Adolescent-onset metabolic syndrome
Tuesday, September 1st, 2015
Obesity is a common cause of insulin resistance (metabolic syndrome) in adults, however in recent years this has extended into much younger age groups. Associated conditions including dyslipidaemia, type 2 diabetes mellitus, and cardiovascular complications are all major components of metabolic syndrome. This case report describes a sixteen-year-old with features typical of adult-onset metabolic syndrome. The patient described in this report did not receive adequate treatment for three years after her initial diagnosis, which highlights challenges in engaging with and managing this age group. This report discusses the use of a biopsychosocial approach in managing metabolic syndrome in the adolescent population.
DT is a sixteen-year-old female who was referred to the emergency department by her general practitioner (GP) after she was found to have a blood glucose level of 14.1mmol/L. She was commenced on intravenous saline and short-acting insulin, and transferred to the paediatric ward.
DT had been diagnosed with a cluster of health problems collectively known as the metabolic syndrome at 13 years of age, but subsequently ceased prescribed medication and failed to attend follow-up appointments. Her co-morbidities at the time included type 2 diabetes mellitus (T2DM), dyslipidaemia, obesity, and non-alcoholic fatty liver disease. She was also found to have obstructive sleep apnoea and polycystic ovarian syndrome.
She reported that most of her adult relatives were overweight, however denied any family history of T2DM or any hereditary conditions. She had never smoked, or participated in alcohol or recreational drug use.
Having emigrated from Samoa at age 11, DT said she had few friends, although she socialised within her church community. DT dealt with domestic violence in her immediate family, parental separation, and was responsible for the care of her seven siblings.
On examination, DT was severely obese with a body mass index (BMI) of 41.8kg/m2. Her vital signs were all within the normal ranges and she had no signs of diabetic ketoacidosis. Of significance was the presence of acanthosis nigricans on her neck, elbow creases, and axillae, indicating longstanding insulin resistance. She had a deep voice, but no other signs of hyperandrogenism.
DT’s investigations revealed a HbA1c of 12.2% (reference range [RR]<6.5%), fasting glucose level of 14.1mmol/L (RR: 4.0-6.0), alanine transaminase of 56 mmol/L (RR <30), aspartate amino transferase of 44mmol/L (RR <30), and gamma-glutamyl transferase of 64 mmol/L (RR <30). Ketones, fasting lipid profile, and thyroid function tests were all within the normal ranges, and no insulin autoantibodies were present. Urinalysis demonstrated glycosuria but not ketonuria.
These results confirmed the previous diagnosis of T2DM. However, due to the resolution of dyslipidaemia and her normal blood pressure, DT no longer met the International Diabetes Federation criteria for metabolic syndrome. The deranged liver function tests were consistent with her previous diagnosis of non-alcoholic fatty liver disease.

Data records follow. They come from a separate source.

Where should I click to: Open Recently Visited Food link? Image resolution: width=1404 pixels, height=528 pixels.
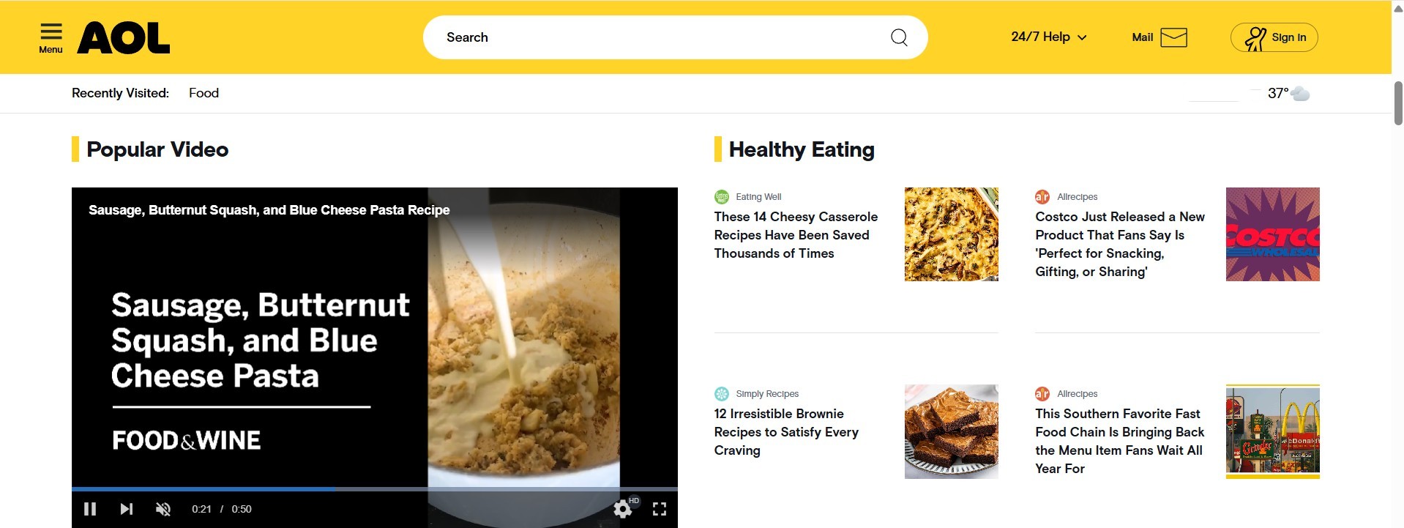point(203,93)
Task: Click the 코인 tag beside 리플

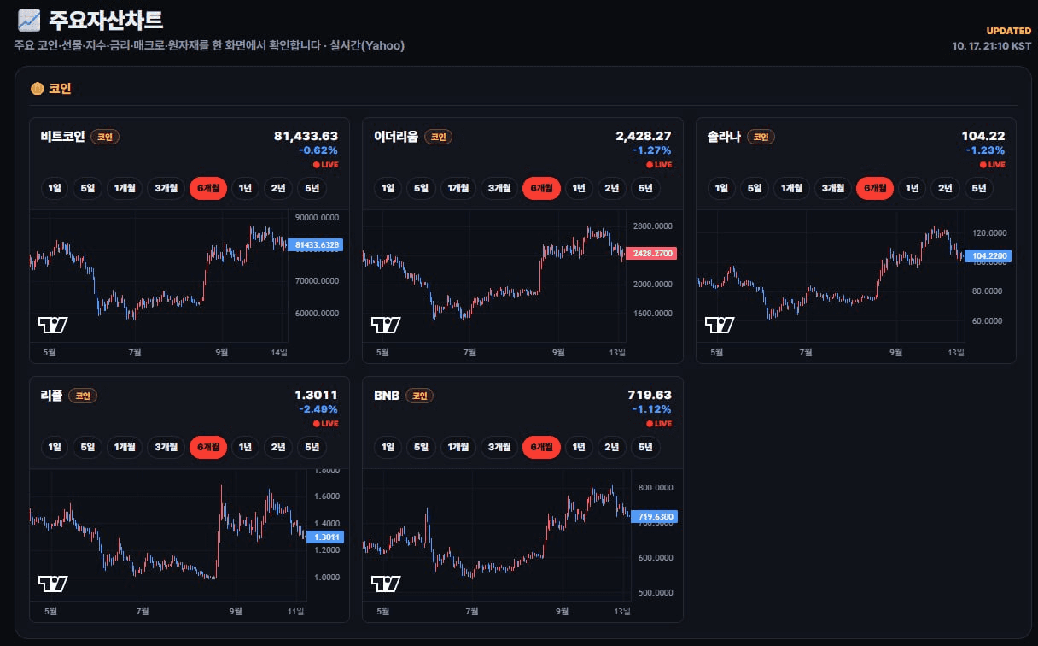Action: 83,396
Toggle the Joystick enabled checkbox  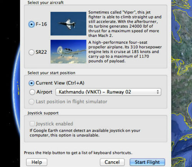coord(32,124)
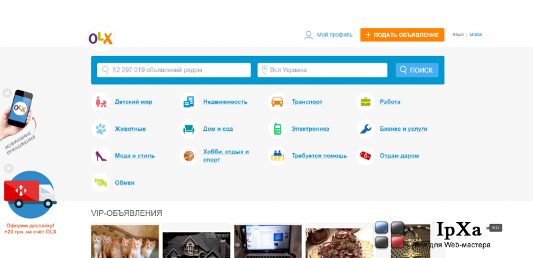
Task: Close the mobile apps promo banner
Action: tap(7, 93)
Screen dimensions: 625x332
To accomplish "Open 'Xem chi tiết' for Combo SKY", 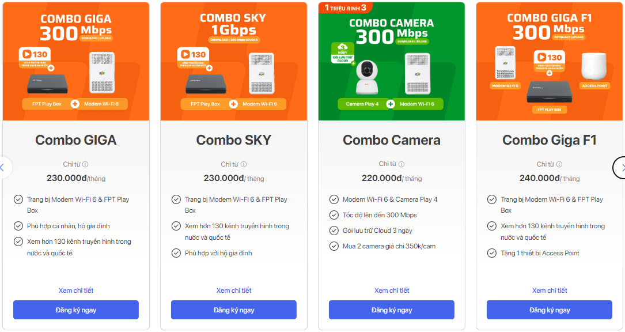I will (233, 290).
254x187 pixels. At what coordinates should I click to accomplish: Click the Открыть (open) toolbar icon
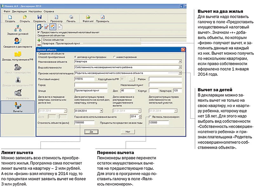(x=25, y=17)
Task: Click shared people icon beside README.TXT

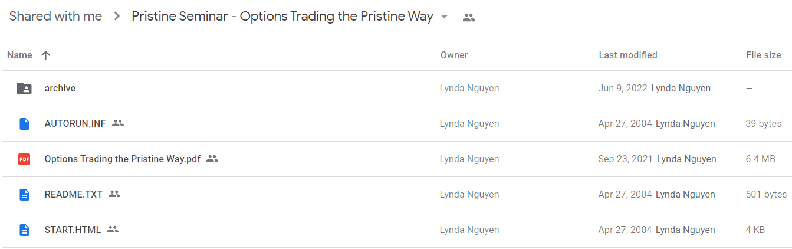Action: (x=114, y=194)
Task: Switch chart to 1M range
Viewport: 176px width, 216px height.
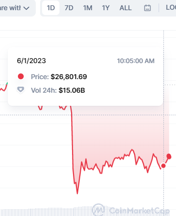Action: click(x=88, y=8)
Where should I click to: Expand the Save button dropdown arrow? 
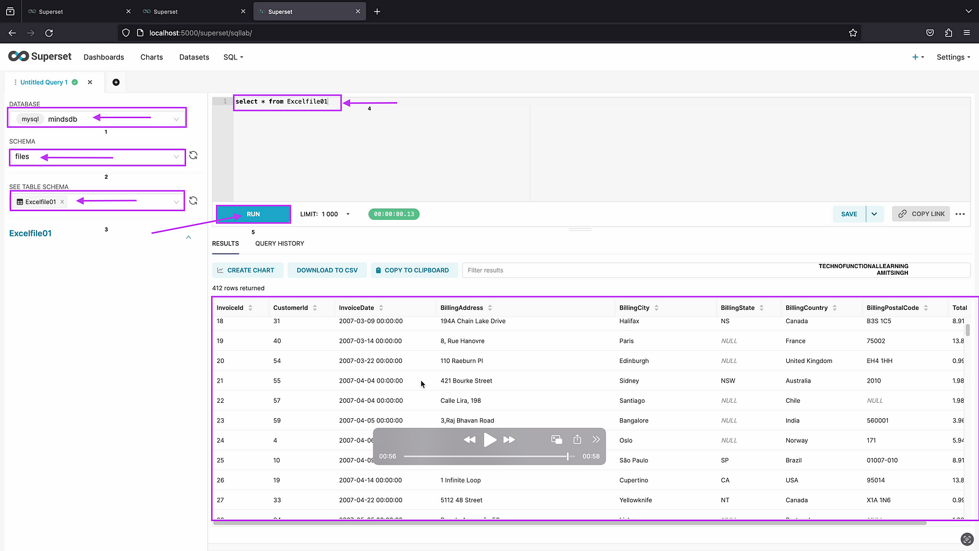(874, 214)
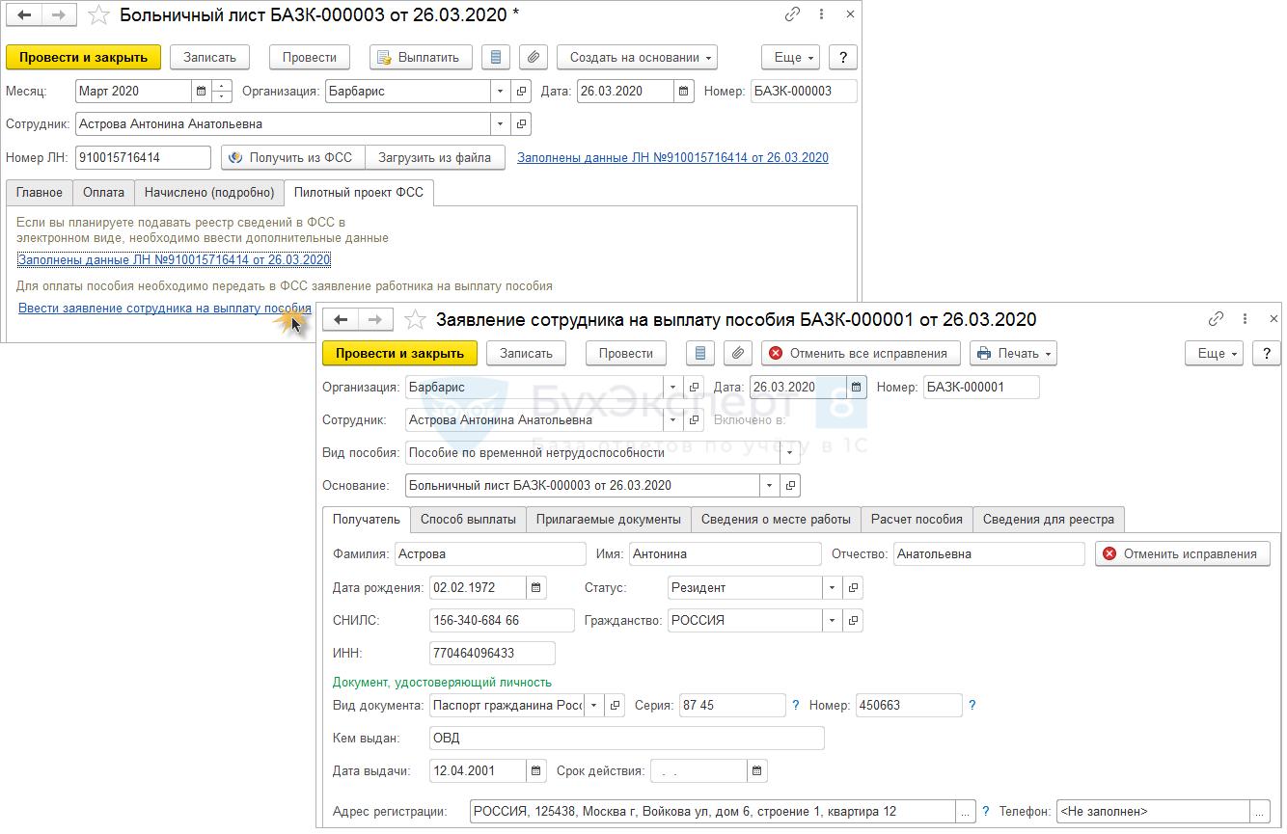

DT was managed in a multidisciplinary setting involving a paediatrician, endocrinologist, diabetes educator, dietician, and a social worker. She received ongoing care from a local GP and the paediatric endocrinology hospital outpatient service. The GP initially checked her blood glucose level weekly and adjusted the metformin dosage (1 x 850mg mane, 2 x 850mg nocte)  as required. The allied health team provided her with a lifestyle plan to reduce her dietary energy intake, to include incidental exercise as part of a regular exercise regimen, and distraction strategies to address overeating. DT was also booked for appointments to monitor diabetes-related complications (ophthalmology, renal, and podiatry clinics). Due to difficulty locating an appropriate interpreter, DT’s mother was not actively involved in discussions regarding her ongoing management. This made it incredibly difficult for the treating team to include DT’s family in the management plan, despite family involvement being a crucial component of care of the adolescent.
DT was involved in many discussions around her extensive management plan, however she asked upon discharge, “What if I can’t?” Her self-doubt demonstrates a normal, adolescent response to an overwhelming challenge and is worsened by a lack of family involvement in her care. It remains uncertain as to whether DT will attend any follow-up appointments.
With obesity rates in Australians being very high, the public eye has long been focused on the health impacts of the modern lifestyle. The 2007 Australian National Children’s Nutrition and Physical Activity Survey found that 17% of Australian children were overweight and 6% were obese.  Despite these figures, only a minority of Australian GPs routinely perform measurements such as height, weight, and calculation of body mass index in children, relying on visual inspection alone to assess weight. In addition, many GPs find it difficult to raise the issue of weight management with children and their families, resulting in delayed or lack of dietary control and lifestyle modification. 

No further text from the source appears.